Now, while the proposition which we have here formulated contains a true description of the external features of the chattel mortgage, it does not by any means embody a correct statement of its judicial effects. A visit to any recorder's office in a common-law State will supply abundant proof that chattel mortgages are commonly drawn in the form of a straight sale, to which a clause of defeasance is added, declaring that in case the debt is paid or other obligation performed the contract will be void. But the form of the contract is merely a heritage from the remote past, and does not be any means reveal the exact import of the transaction. Every person, however superficially versed in American and English law, knows that in equity the mortgage, however drawn, is to be treated as a mere security. The contract in fact merely imposes on the mortgaged property a subsidiary obligation by which it is bound for the debt or other principal obligation of the mortgagor. This is the equitable conception of the mortgage; and ever since the English Court of Chancery attained to supremacy in this department of jurisprudence, mortgages have been dealt with in this sense in every land where English law has taken root. The old formulas may, it is true, remain, but a new spirit has been breathed into them. And of course sooner or later the ancient forms are discarded. Look, for instance, at the form of a chattel mortgage given in section 5 of Act No. 1508, where it is said that the mortgagor "conveys and mortgages." This means "conveys by way of mortgage;" and the word "mortgages" alone would of course be equally effective. In fact we note that in the contract executed in the present case, it is merely said that Elias Aboitiz "mortgages" the automobiles to which the contract relates. In describing the chattel mortgage as a conditional sale we are merely rattling the bones of an antiquated skeleton from which all semblance of animate life has long since departed. The author of Section 3 of the Chattel Mortgage Law was most unhappy in his effort to elucidate to civilian jurists the American conception of the contract of mortgage.

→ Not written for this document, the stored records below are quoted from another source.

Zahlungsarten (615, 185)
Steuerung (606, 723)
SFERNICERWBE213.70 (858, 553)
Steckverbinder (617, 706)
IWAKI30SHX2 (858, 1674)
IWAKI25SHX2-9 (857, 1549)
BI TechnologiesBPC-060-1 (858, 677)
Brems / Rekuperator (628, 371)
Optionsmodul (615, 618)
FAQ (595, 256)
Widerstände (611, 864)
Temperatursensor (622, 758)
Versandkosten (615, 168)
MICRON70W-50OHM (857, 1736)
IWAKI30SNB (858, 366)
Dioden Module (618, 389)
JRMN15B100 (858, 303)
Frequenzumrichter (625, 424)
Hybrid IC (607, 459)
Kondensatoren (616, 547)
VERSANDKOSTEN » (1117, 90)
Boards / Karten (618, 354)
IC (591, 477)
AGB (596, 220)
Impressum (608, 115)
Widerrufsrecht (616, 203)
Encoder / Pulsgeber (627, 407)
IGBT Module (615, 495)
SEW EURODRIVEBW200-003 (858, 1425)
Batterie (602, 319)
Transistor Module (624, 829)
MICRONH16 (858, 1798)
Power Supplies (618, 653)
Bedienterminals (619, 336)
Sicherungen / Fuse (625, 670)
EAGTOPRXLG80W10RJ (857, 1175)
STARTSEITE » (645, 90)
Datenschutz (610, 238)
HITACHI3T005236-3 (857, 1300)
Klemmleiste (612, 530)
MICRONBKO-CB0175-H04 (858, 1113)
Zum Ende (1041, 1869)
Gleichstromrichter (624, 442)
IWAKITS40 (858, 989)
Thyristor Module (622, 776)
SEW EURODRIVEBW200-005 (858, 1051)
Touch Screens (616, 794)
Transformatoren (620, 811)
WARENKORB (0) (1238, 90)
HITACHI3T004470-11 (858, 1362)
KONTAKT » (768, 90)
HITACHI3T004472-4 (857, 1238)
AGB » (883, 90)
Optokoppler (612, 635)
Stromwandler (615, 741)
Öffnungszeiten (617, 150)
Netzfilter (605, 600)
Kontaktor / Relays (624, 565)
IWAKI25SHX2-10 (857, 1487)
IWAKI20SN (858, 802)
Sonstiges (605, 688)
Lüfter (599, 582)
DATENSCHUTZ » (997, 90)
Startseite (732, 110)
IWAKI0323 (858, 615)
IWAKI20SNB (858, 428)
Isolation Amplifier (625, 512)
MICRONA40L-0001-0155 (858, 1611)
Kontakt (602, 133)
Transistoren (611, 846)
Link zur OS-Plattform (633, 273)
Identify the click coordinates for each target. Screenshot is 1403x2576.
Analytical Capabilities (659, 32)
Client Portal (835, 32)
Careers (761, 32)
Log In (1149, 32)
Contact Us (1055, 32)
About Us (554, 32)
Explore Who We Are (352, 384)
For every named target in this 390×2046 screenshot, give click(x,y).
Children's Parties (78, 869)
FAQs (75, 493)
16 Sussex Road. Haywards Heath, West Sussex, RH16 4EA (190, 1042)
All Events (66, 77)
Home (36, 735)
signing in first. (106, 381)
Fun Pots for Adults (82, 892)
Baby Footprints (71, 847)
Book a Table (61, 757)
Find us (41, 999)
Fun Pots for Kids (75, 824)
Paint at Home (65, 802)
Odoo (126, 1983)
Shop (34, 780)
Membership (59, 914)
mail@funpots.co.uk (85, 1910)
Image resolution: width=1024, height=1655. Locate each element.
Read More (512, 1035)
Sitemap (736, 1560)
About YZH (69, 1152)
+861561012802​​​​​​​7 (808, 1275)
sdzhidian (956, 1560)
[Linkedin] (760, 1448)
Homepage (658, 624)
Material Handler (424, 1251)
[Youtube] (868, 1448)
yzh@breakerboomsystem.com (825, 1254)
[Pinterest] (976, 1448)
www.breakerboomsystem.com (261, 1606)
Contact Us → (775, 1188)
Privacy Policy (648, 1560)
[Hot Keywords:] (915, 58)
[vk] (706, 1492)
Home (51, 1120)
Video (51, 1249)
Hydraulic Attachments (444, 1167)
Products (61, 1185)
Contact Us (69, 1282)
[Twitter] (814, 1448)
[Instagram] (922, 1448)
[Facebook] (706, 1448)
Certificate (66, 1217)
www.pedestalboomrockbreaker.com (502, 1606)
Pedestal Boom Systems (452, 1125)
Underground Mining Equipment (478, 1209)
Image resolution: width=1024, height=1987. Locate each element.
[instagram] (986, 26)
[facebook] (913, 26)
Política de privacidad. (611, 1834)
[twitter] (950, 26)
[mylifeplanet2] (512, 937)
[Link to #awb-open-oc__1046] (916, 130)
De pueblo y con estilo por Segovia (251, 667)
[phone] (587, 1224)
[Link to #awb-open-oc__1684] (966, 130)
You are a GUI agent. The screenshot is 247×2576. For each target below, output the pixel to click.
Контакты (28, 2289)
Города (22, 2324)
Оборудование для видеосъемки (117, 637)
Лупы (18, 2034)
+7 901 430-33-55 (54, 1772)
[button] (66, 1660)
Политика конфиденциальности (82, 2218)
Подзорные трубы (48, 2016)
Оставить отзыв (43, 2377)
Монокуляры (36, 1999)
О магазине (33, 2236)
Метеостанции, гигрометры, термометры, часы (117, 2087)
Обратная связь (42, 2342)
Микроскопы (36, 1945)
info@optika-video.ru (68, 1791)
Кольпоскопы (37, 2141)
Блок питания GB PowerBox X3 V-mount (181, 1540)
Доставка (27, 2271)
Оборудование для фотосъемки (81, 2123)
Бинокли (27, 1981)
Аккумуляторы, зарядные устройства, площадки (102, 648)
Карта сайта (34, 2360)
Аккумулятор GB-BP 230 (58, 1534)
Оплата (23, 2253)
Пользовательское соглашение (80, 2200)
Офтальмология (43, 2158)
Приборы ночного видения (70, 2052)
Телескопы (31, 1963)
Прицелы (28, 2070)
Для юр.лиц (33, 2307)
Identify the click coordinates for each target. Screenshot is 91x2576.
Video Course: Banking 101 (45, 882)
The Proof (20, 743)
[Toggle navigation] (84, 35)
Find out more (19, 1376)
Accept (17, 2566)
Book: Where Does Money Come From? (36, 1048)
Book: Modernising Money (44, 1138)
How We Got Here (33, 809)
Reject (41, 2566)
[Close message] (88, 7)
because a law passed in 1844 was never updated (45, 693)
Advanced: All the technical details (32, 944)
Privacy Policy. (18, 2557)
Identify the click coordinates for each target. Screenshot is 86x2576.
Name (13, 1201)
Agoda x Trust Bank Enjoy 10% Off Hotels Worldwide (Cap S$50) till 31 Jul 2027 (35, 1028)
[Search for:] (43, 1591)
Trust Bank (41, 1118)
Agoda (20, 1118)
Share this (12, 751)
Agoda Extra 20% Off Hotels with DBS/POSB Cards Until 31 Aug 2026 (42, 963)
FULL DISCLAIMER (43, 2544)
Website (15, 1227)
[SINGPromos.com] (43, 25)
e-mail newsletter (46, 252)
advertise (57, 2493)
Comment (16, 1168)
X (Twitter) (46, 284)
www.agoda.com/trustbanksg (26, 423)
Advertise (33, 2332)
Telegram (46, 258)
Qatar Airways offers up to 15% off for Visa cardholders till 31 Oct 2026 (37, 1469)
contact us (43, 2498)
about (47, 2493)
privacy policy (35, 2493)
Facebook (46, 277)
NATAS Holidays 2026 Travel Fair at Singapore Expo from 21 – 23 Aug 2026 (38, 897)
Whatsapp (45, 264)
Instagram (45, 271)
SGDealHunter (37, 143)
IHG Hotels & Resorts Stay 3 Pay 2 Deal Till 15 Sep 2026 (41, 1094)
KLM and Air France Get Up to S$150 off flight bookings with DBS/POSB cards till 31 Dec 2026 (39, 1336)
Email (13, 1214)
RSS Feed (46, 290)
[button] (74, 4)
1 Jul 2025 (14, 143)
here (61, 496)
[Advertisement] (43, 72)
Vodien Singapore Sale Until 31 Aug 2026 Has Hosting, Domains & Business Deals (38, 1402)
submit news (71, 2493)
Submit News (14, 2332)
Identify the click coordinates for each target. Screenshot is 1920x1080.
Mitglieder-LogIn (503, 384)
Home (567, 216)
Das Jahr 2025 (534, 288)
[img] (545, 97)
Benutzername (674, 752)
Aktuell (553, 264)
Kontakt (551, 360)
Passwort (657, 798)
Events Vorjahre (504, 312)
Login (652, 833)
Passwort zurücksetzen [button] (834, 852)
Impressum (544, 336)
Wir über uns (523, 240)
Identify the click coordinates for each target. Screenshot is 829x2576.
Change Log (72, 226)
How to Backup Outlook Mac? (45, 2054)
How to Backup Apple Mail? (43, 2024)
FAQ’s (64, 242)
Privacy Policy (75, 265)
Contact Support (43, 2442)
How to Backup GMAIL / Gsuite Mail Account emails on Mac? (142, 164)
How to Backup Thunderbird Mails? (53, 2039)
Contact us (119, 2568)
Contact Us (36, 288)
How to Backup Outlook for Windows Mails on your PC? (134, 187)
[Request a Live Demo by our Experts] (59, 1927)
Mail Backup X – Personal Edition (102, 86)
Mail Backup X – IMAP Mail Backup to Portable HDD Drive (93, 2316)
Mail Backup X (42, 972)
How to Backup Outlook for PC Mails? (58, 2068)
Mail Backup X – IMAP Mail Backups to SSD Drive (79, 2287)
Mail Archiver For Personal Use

But whatever conclusion may be drawn in the premises with respect to the true nature of a chattel mortgage, the result must in this case be the same; for whether the mortgagee becomes the real owner of the mortgaged property — as some suppose — or acquires only certain rights therein, it is none the less clear that he has after default the right of possession; though it cannot be admitted that he may take the law into his own hands and wrest the property violently from the possession of the mortgagor. Neither can he do through the medium of a public officer that which he cannot directly do himself. The consequence is that in such case the creditor must either resort to a civil action to recover possession as a preliminary to a sale, or preferably he may bring an action to obtain a judicial foreclosure in conformity, so far as practicable, with the provisions of the Chattel Mortgage Law.

Only a few words will be added with reference to the question whether this court has jurisdiction to entertain the present proceeding. In this connection it is insisted by the attorneys for the respondent that the sheriff is an officer of the Court of First Instance and the petitioner should, so it is insisted, address himself to that court as the proper court to control the activities of the sheriff. While this criticism would be valid if the purpose were to control the sheriff in the matter of carrying into effect any judgment, order, or writ of a Court of First Instance, it is not applicable in a case like the present where the act to be done is defined by general law and has no relation to the office of sheriff as the executive officer of the Court of First Instance. As to such activities this court must be considered to have concurrent jurisdiction with the Court of First Instance under section 515 of the Code of Civil Procedure.

The demurrer must be sustained, and the writ prayed for will be denied. It is so ordered, with costs against the petitioner.

Mapa, C.J., Araullo, Avanceña and Villamor, JJ., concur.